» **What you need to do**
Copy all of the following material word for word.

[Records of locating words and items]

-- Begin --

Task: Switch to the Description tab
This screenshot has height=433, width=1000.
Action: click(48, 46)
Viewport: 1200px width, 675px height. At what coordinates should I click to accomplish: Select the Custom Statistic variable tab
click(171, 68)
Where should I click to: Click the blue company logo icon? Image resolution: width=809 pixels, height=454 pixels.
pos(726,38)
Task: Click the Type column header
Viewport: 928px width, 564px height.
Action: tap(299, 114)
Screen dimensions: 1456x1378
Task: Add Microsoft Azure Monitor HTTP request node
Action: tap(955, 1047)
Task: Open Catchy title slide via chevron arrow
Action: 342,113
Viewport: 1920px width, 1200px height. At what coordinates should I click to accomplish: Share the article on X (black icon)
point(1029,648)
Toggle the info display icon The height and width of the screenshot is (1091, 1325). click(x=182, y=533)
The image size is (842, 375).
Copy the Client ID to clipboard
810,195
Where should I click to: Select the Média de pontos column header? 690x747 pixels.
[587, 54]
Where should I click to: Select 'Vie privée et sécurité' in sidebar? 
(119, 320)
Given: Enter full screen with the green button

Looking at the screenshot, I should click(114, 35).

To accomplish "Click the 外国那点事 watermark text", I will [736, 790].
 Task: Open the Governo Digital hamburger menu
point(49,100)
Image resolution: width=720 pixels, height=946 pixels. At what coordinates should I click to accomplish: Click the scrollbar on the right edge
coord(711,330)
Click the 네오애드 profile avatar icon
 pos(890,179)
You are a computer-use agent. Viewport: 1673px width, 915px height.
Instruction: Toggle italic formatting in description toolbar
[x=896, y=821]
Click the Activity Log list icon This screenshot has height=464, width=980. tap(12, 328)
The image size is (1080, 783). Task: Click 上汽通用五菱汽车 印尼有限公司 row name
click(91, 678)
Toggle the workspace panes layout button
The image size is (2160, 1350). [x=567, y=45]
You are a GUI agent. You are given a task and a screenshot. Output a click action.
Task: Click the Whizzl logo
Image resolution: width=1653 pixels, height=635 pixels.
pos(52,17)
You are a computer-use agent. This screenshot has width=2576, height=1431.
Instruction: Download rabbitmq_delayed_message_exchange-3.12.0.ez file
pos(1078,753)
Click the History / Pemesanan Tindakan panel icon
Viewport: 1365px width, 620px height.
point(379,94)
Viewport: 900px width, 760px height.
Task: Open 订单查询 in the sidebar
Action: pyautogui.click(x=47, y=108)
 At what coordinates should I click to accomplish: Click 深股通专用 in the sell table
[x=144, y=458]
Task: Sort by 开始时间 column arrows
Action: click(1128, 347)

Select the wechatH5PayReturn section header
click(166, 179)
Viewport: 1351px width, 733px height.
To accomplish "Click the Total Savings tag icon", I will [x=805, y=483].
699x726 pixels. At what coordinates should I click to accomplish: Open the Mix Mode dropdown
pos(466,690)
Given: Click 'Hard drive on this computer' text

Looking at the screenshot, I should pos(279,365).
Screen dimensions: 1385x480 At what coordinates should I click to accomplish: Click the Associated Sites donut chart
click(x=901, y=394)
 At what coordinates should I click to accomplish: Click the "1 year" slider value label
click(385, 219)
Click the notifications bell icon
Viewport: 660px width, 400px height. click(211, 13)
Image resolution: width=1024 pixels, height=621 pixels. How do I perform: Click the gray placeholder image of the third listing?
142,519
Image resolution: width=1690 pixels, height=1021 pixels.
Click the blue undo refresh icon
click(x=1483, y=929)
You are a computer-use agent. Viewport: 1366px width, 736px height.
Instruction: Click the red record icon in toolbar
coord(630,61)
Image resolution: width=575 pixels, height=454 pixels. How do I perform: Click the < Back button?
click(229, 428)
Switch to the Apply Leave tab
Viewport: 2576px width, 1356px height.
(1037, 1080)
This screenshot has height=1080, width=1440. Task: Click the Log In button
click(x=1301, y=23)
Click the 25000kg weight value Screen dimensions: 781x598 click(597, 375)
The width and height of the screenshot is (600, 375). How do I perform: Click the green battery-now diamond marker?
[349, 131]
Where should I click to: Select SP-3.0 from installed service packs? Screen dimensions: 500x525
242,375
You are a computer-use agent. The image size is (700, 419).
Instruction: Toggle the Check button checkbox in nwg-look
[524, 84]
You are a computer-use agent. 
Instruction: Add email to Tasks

-- End --

» **Task solution**
Task: Switch to the Description tab
This screenshot has height=433, width=1000.
Action: click(48, 46)
Viewport: 1200px width, 675px height. At what coordinates should I click to accomplish: Select the Custom Statistic variable tab
click(171, 68)
Where should I click to: Click the blue company logo icon? Image resolution: width=809 pixels, height=454 pixels.
pos(726,38)
Task: Click the Type column header
Viewport: 928px width, 564px height.
Action: tap(299, 114)
Screen dimensions: 1456x1378
Task: Add Microsoft Azure Monitor HTTP request node
Action: tap(955, 1047)
Task: Open Catchy title slide via chevron arrow
Action: 342,113
Viewport: 1920px width, 1200px height. At what coordinates should I click to accomplish: Share the article on X (black icon)
point(1029,648)
Toggle the info display icon The height and width of the screenshot is (1091, 1325). click(x=182, y=533)
The image size is (842, 375).
Copy the Client ID to clipboard
810,195
Where should I click to: Select the Média de pontos column header? 690x747 pixels.
[587, 54]
Where should I click to: Select 'Vie privée et sécurité' in sidebar? 
(119, 320)
Given: Enter full screen with the green button

Looking at the screenshot, I should click(114, 35).

To accomplish "Click the 外国那点事 watermark text", I will [736, 790].
 Task: Open the Governo Digital hamburger menu
point(49,100)
Image resolution: width=720 pixels, height=946 pixels. At what coordinates should I click to accomplish: Click the scrollbar on the right edge
coord(711,330)
Click the 네오애드 profile avatar icon
 pos(890,179)
You are a computer-use agent. Viewport: 1673px width, 915px height.
Instruction: Toggle italic formatting in description toolbar
[x=896, y=821]
Click the Activity Log list icon This screenshot has height=464, width=980. tap(12, 328)
The image size is (1080, 783). Task: Click 上汽通用五菱汽车 印尼有限公司 row name
click(91, 678)
Toggle the workspace panes layout button
The image size is (2160, 1350). [x=567, y=45]
You are a GUI agent. You are given a task and a screenshot. Output a click action.
Task: Click the Whizzl logo
Image resolution: width=1653 pixels, height=635 pixels.
pos(52,17)
You are a computer-use agent. This screenshot has width=2576, height=1431.
Instruction: Download rabbitmq_delayed_message_exchange-3.12.0.ez file
pos(1078,753)
Click the History / Pemesanan Tindakan panel icon
Viewport: 1365px width, 620px height.
point(379,94)
Viewport: 900px width, 760px height.
Task: Open 订单查询 in the sidebar
Action: pyautogui.click(x=47, y=108)
 At what coordinates should I click to accomplish: Click 深股通专用 in the sell table
[x=144, y=458]
Task: Sort by 开始时间 column arrows
Action: click(1128, 347)

Select the wechatH5PayReturn section header
click(166, 179)
Viewport: 1351px width, 733px height.
To accomplish "Click the Total Savings tag icon", I will [x=805, y=483].
699x726 pixels. At what coordinates should I click to accomplish: Open the Mix Mode dropdown
pos(466,690)
Given: Click 'Hard drive on this computer' text

Looking at the screenshot, I should pos(279,365).
Screen dimensions: 1385x480 At what coordinates should I click to accomplish: Click the Associated Sites donut chart
click(x=901, y=394)
 At what coordinates should I click to accomplish: Click the "1 year" slider value label
click(385, 219)
Click the notifications bell icon
Viewport: 660px width, 400px height. click(211, 13)
Image resolution: width=1024 pixels, height=621 pixels. How do I perform: Click the gray placeholder image of the third listing?
142,519
Image resolution: width=1690 pixels, height=1021 pixels.
Click the blue undo refresh icon
click(x=1483, y=929)
You are a computer-use agent. Viewport: 1366px width, 736px height.
Instruction: Click the red record icon in toolbar
coord(630,61)
Image resolution: width=575 pixels, height=454 pixels. How do I perform: Click the < Back button?
click(229, 428)
Switch to the Apply Leave tab
Viewport: 2576px width, 1356px height.
(1037, 1080)
This screenshot has height=1080, width=1440. Task: Click the Log In button
click(x=1301, y=23)
Click the 25000kg weight value Screen dimensions: 781x598 click(597, 375)
The width and height of the screenshot is (600, 375). How do I perform: Click the green battery-now diamond marker?
[349, 131]
Where should I click to: Select SP-3.0 from installed service packs? Screen dimensions: 500x525
242,375
You are a computer-use agent. The image size is (700, 419).
Instruction: Toggle the Check button checkbox in nwg-look
[524, 84]
You are a computer-use agent. 
Instruction: Add email to Tasks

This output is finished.